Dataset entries
━━━━━━

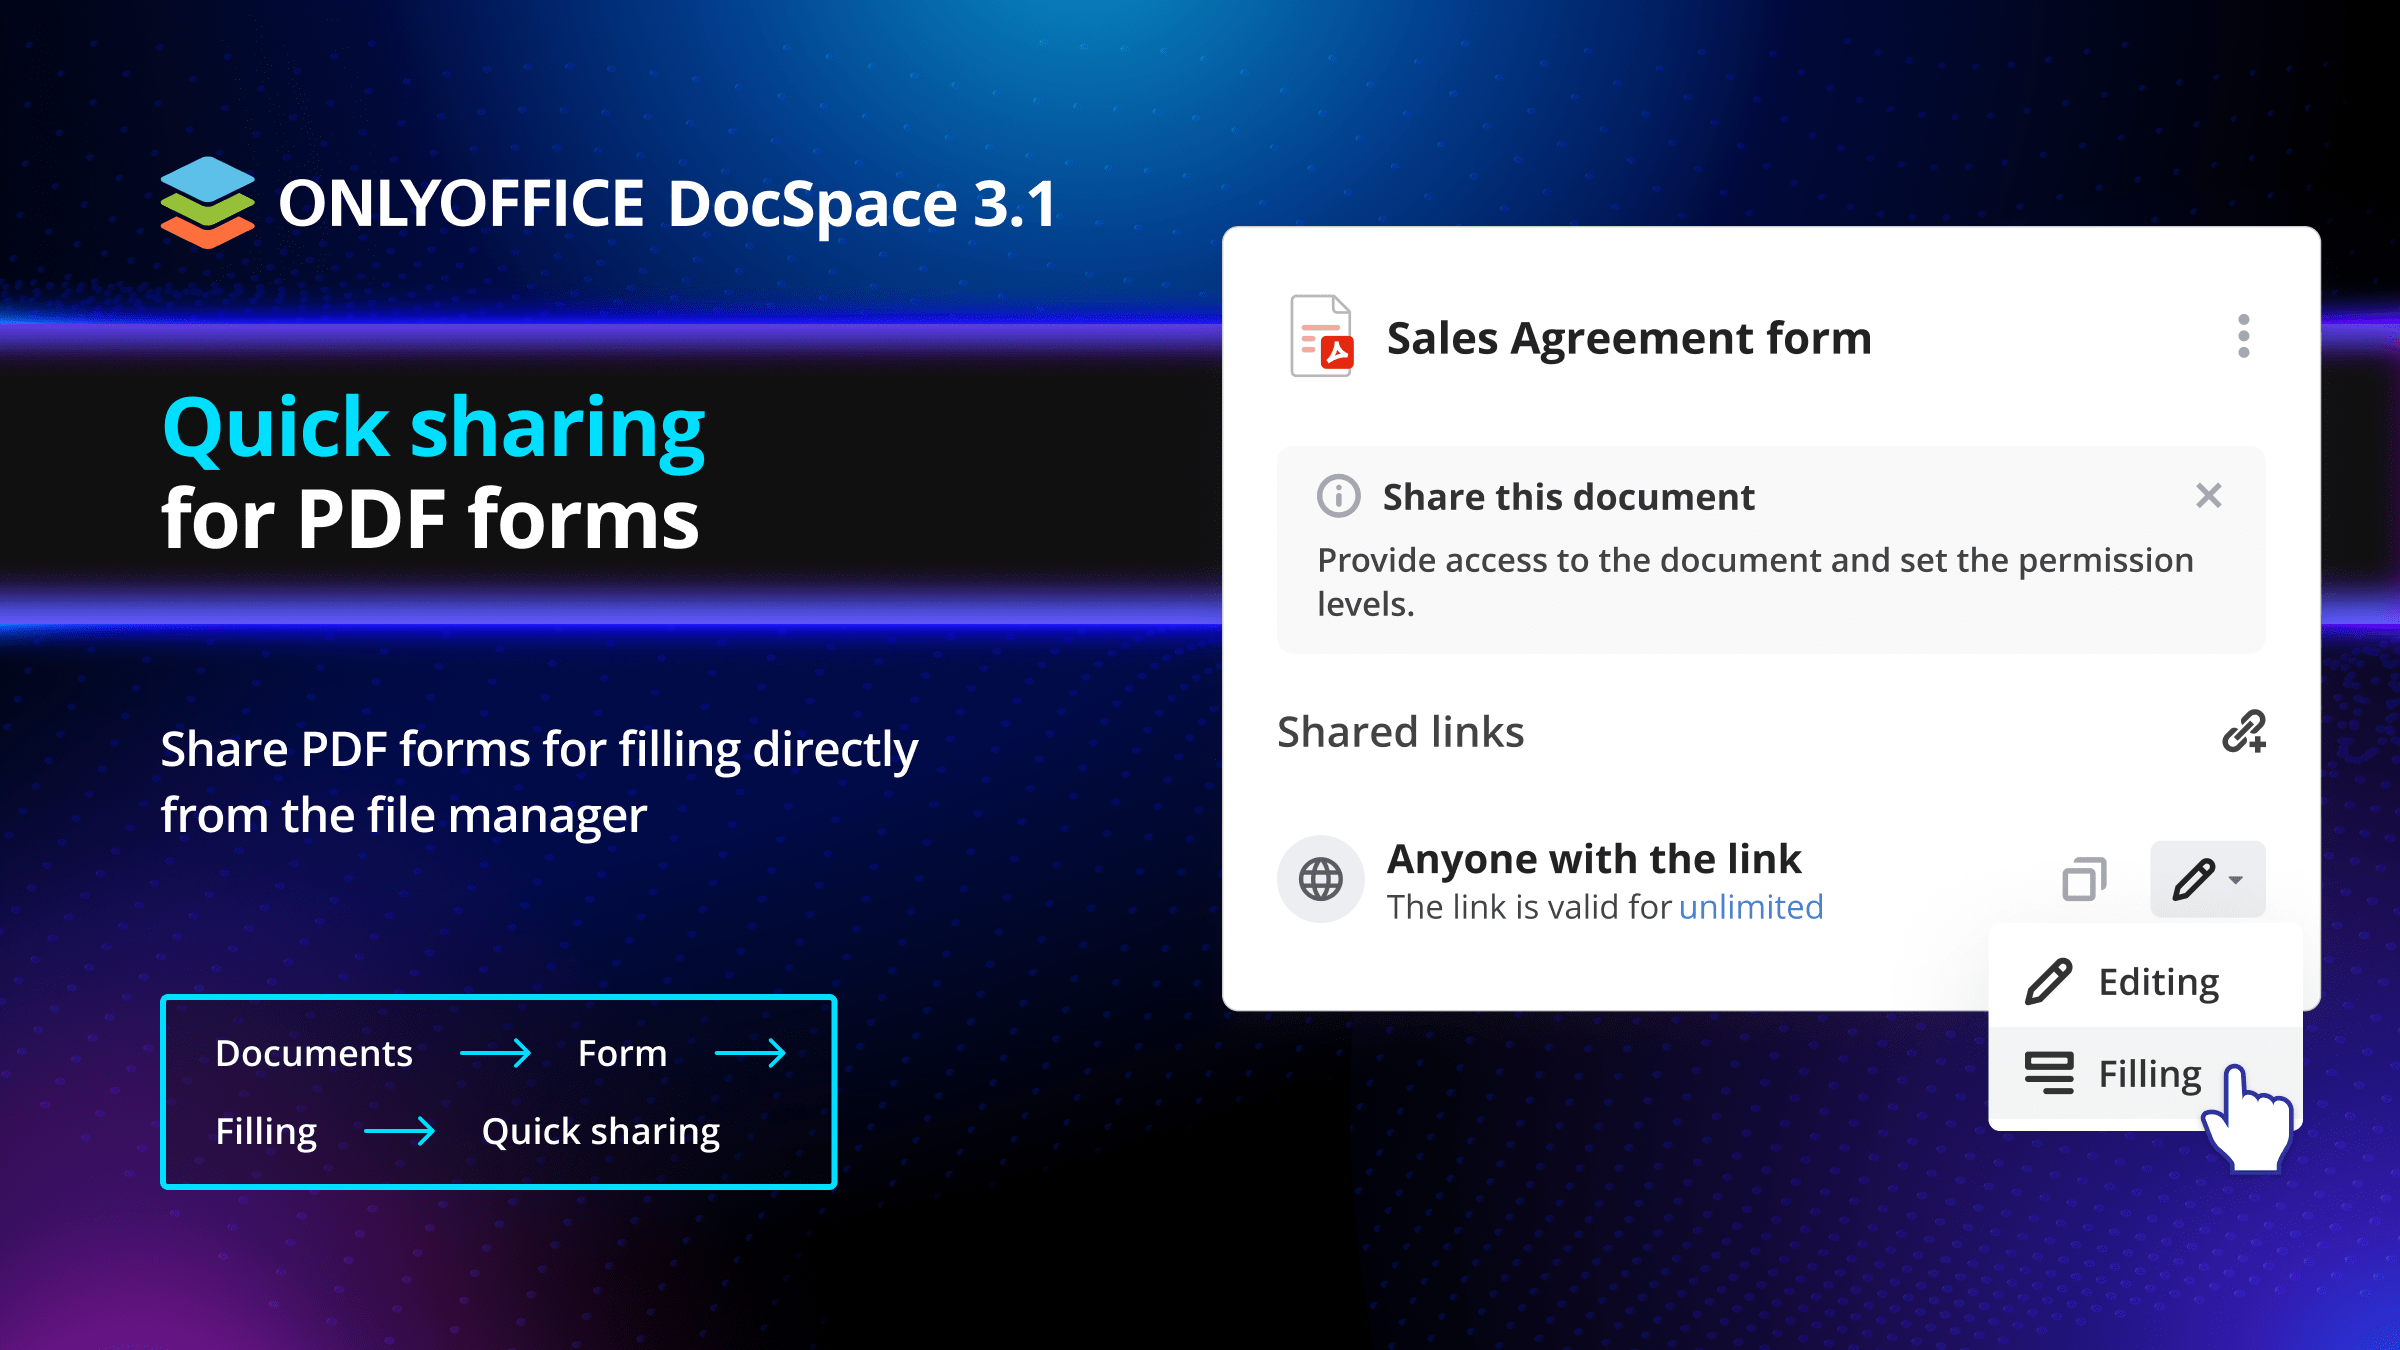Click the Anyone with the link label
Viewport: 2400px width, 1350px height.
tap(1593, 859)
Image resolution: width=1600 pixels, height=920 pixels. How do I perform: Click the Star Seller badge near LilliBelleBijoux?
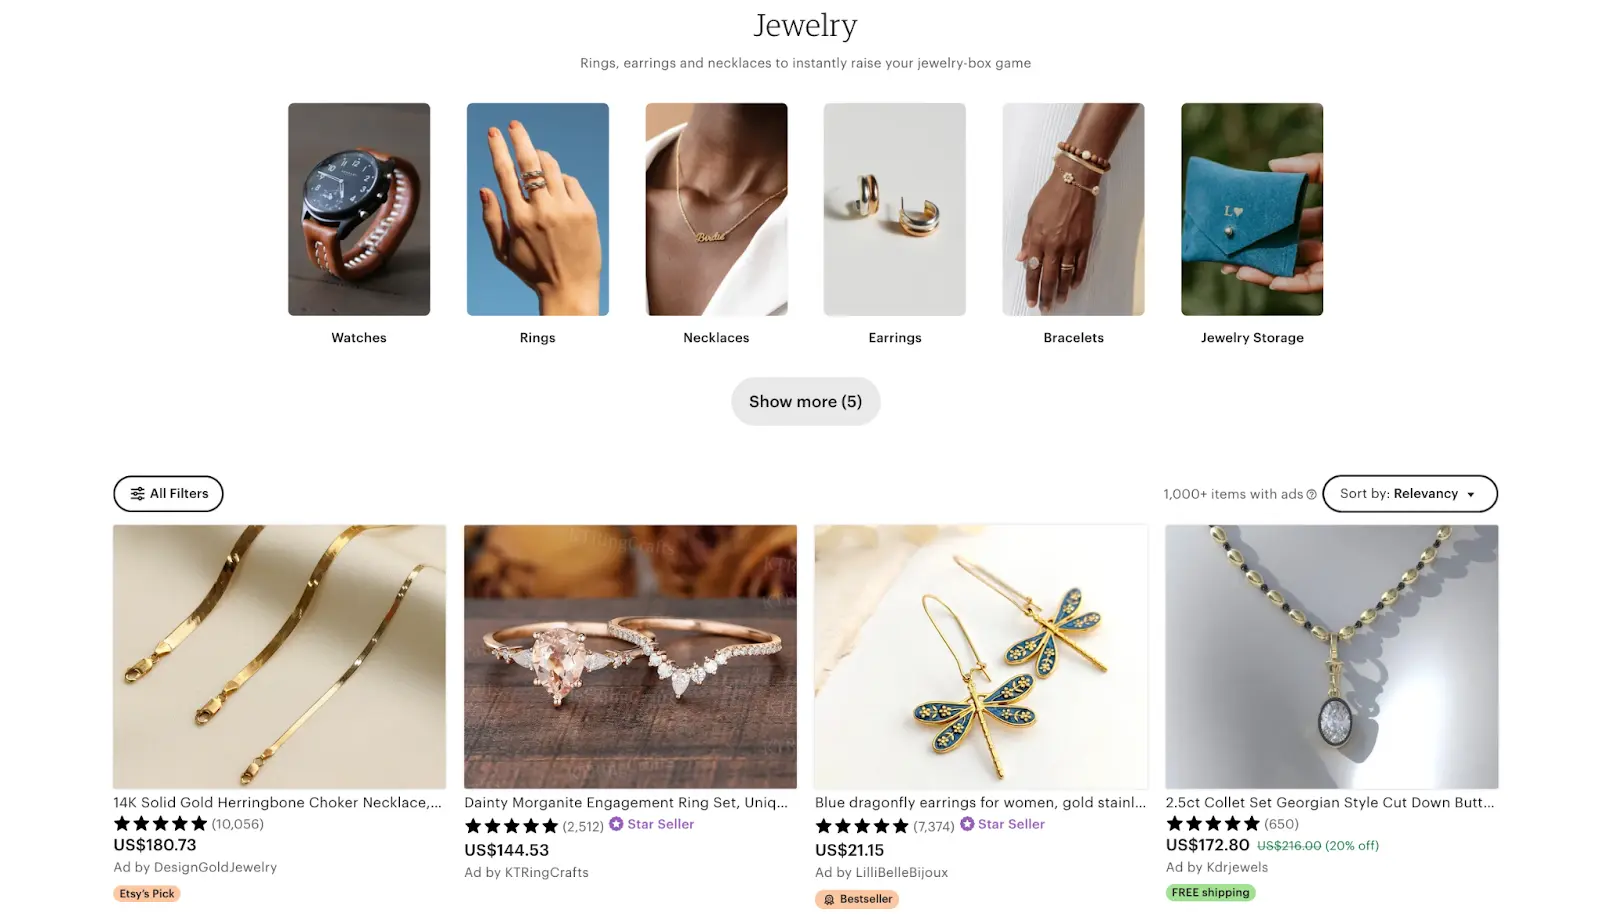(x=1003, y=825)
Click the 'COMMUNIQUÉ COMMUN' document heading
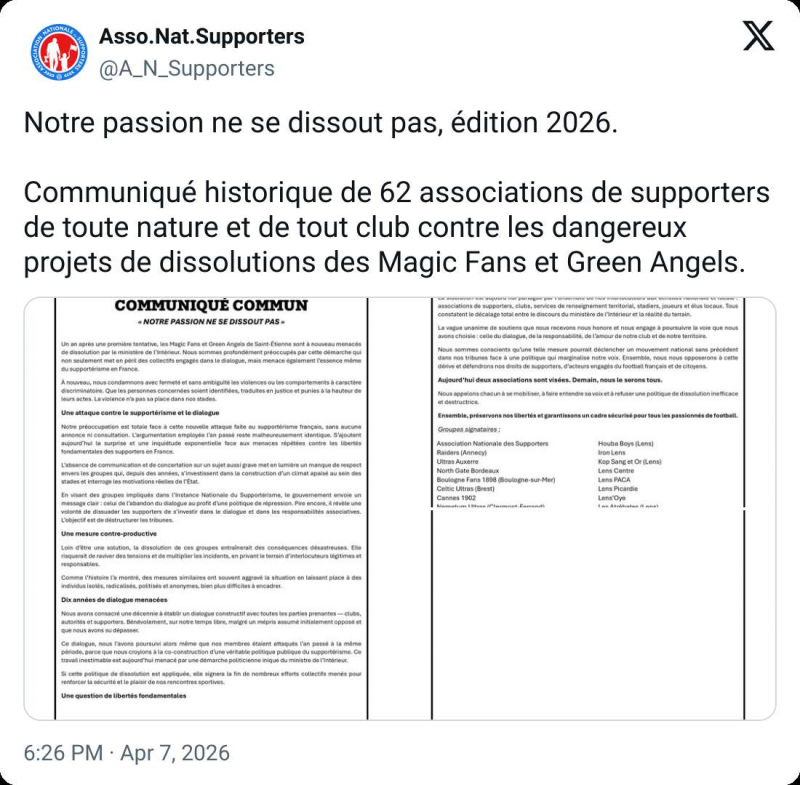Image resolution: width=800 pixels, height=785 pixels. [x=200, y=305]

━━━━━━

> [To be done]:
Give back the listing above word for word, leaving out the pictures.

> [Exercise output]:
Click the Anyone with the link label
Viewport: 2400px width, 1350px height.
tap(1593, 859)
Image resolution: width=1600 pixels, height=920 pixels. How do I perform: Click the Star Seller badge near LilliBelleBijoux?
(x=1003, y=825)
Click the 'COMMUNIQUÉ COMMUN' document heading
Image resolution: width=800 pixels, height=785 pixels. [x=200, y=305]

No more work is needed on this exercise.